===== Data to process =====
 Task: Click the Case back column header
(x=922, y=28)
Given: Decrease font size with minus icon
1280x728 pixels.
=====
===== Data to process =====
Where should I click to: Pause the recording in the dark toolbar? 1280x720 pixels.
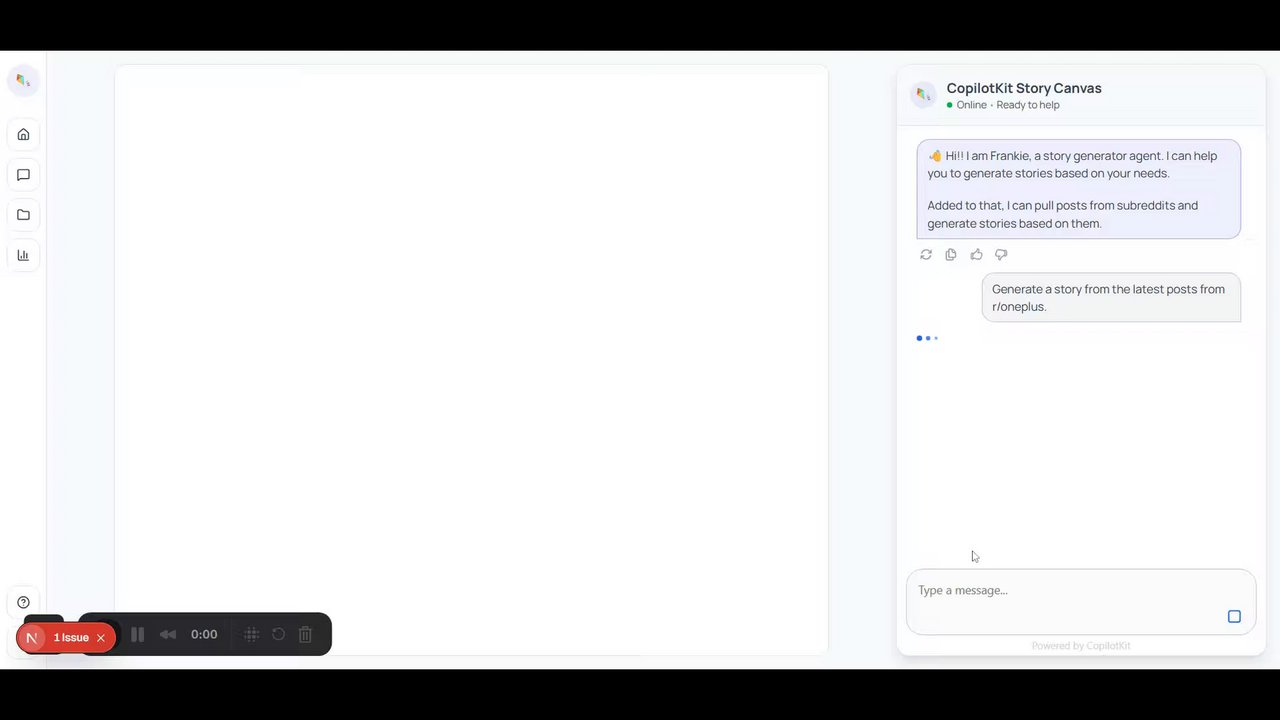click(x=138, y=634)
=====
_What the exercise asks_
When you reach the line holding "Given: Decrease font size with minus icon" in the records above, begin reproducing exactly, stop after the line holding "1280x728 pixels.", and output nothing else.

_Exercise answer_
Given: Decrease font size with minus icon
1280x728 pixels.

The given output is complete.